Who knows how many autopsies Dr. Florez performed? In the future, at least within the jurisdiction of the 14th Court of Appeals, her reports can't come into evidence unless the state puts her on the stand to testify, which given her indictment for making false statements under oath seems unlikely, at best. According to TDCAA's case summary, "Take from this case the lesson that maybe the State can get another expert to present testimony, but that will not allow bootstrapping a report otherwise inadmissible under the Confrontation Clause."

1 comment:

dfisher said...


Luisa Florez was a Colombian illegally in the country when she was hired by the Harris CO ME's office. Florez came to the U.S. under a medical student visa, but stayed after completing her medical training.

The Harris Co Me's office became aware of this problem after Florez performed the autopsies on the two illegal immigrants from Colombia, that Joe Horn shot back in Nov. 2007.

To become a U.S. citizen quickly, Florez married a Jewish American real estate investor in Israel, but made the mistake of going through France on her return flight to the U.S. French authorities arrested Florez and held her for three weeks before the U.S. ambassador obtained her release.(Traveling on a void U.S. Student Visa)

After returning to Houston in January 2008, Florez signed the two autopsy reports associated with the Joe Horn shooting on April 13, 2008.

Florez new husband was defrauding the U.S. Government by filing false hurricane Rita damage claims, which Florez aided him in doing, thus her federal arrest.

It appears this marriage was a quid pro quo. The marriage solved Florez's immigration problem and her husband got a partner in crime.

As for Dr. Roger Milton, currently he is the only Harris CO ME who is not board certified in either anatomic, clinical or forensic pathology even though it is, and has been the policy requirement of the ME's office since he was hired in 1998.
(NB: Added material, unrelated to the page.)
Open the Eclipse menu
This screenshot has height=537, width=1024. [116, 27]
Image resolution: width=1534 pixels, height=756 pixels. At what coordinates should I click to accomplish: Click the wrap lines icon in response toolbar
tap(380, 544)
The Star-Telegram reported this in their 2009 series on TX Medical Examiners. The article stated:

"A forensic pathologist employed by Harris County also lacks board certification, even though the medical examiner’s office says it requires such credentials. The physician "has amply demonstrated his expertise during his tenure, and the requirement for certification has been waived for him," a county official said."

How can a county have a policy for it's medical examiners, but waive it for one person? I find it curious that Milton was one of 2 ME's brought from the the Washington DC ME's office by Joye Carter. The other is Harris CO Chief ME Louis Sanchez.

Question, What does Roger Milton know that makes him exempt from the policy requirements of the other Harris CO ME's?